> WHAT IS EXPECTED: Reproduce all the entries precisely.

%%

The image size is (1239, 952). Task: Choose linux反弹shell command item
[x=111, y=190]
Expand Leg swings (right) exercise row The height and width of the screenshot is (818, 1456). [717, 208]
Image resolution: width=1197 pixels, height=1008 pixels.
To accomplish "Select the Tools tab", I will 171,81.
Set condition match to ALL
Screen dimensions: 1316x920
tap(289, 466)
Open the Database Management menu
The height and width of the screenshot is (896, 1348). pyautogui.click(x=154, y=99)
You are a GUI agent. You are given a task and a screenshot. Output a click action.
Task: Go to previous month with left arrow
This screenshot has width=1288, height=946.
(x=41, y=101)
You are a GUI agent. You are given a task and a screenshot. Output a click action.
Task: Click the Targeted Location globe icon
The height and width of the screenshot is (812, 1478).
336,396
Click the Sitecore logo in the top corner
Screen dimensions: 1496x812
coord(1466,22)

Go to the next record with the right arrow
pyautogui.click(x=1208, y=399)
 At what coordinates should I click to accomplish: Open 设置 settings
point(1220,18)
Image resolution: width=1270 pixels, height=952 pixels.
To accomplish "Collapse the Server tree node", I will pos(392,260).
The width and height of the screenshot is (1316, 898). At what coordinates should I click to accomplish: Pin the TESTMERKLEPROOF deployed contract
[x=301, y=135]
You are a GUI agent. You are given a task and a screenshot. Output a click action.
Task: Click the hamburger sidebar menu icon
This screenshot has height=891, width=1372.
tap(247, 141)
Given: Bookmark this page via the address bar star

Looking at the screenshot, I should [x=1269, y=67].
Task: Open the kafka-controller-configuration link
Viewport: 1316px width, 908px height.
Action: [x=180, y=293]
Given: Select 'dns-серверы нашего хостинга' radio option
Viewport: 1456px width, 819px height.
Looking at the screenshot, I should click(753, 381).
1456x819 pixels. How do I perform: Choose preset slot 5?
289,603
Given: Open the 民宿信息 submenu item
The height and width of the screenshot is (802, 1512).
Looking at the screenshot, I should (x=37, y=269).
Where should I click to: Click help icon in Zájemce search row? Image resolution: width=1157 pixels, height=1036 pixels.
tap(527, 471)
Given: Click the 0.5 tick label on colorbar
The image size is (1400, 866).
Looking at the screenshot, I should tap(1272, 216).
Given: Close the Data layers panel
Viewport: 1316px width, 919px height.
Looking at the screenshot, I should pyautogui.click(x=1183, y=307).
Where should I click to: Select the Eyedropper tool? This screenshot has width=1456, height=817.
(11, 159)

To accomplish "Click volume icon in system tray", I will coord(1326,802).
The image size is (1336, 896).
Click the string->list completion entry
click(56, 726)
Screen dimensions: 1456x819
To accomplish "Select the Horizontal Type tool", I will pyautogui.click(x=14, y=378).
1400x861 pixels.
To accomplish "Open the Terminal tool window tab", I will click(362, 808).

%%

> EXPECTED ANSWER:
The image size is (1239, 952). Task: Choose linux反弹shell command item
[x=111, y=190]
Expand Leg swings (right) exercise row The height and width of the screenshot is (818, 1456). [717, 208]
Image resolution: width=1197 pixels, height=1008 pixels.
To accomplish "Select the Tools tab", I will 171,81.
Set condition match to ALL
Screen dimensions: 1316x920
tap(289, 466)
Open the Database Management menu
The height and width of the screenshot is (896, 1348). pyautogui.click(x=154, y=99)
You are a GUI agent. You are given a task and a screenshot. Output a click action.
Task: Go to previous month with left arrow
This screenshot has width=1288, height=946.
(x=41, y=101)
You are a GUI agent. You are given a task and a screenshot. Output a click action.
Task: Click the Targeted Location globe icon
The height and width of the screenshot is (812, 1478).
336,396
Click the Sitecore logo in the top corner
Screen dimensions: 1496x812
coord(1466,22)

Go to the next record with the right arrow
pyautogui.click(x=1208, y=399)
 At what coordinates should I click to accomplish: Open 设置 settings
point(1220,18)
Image resolution: width=1270 pixels, height=952 pixels.
To accomplish "Collapse the Server tree node", I will pos(392,260).
The width and height of the screenshot is (1316, 898). At what coordinates should I click to accomplish: Pin the TESTMERKLEPROOF deployed contract
[x=301, y=135]
You are a GUI agent. You are given a task and a screenshot. Output a click action.
Task: Click the hamburger sidebar menu icon
This screenshot has height=891, width=1372.
tap(247, 141)
Given: Bookmark this page via the address bar star

Looking at the screenshot, I should [x=1269, y=67].
Task: Open the kafka-controller-configuration link
Viewport: 1316px width, 908px height.
Action: [x=180, y=293]
Given: Select 'dns-серверы нашего хостинга' radio option
Viewport: 1456px width, 819px height.
Looking at the screenshot, I should click(753, 381).
1456x819 pixels. How do I perform: Choose preset slot 5?
289,603
Given: Open the 民宿信息 submenu item
The height and width of the screenshot is (802, 1512).
Looking at the screenshot, I should (x=37, y=269).
Where should I click to: Click help icon in Zájemce search row? Image resolution: width=1157 pixels, height=1036 pixels.
tap(527, 471)
Given: Click the 0.5 tick label on colorbar
The image size is (1400, 866).
Looking at the screenshot, I should tap(1272, 216).
Given: Close the Data layers panel
Viewport: 1316px width, 919px height.
Looking at the screenshot, I should pyautogui.click(x=1183, y=307).
Where should I click to: Select the Eyedropper tool? This screenshot has width=1456, height=817.
(11, 159)

To accomplish "Click volume icon in system tray", I will coord(1326,802).
The image size is (1336, 896).
Click the string->list completion entry
click(56, 726)
Screen dimensions: 1456x819
To accomplish "Select the Horizontal Type tool", I will pyautogui.click(x=14, y=378).
1400x861 pixels.
To accomplish "Open the Terminal tool window tab", I will click(362, 808).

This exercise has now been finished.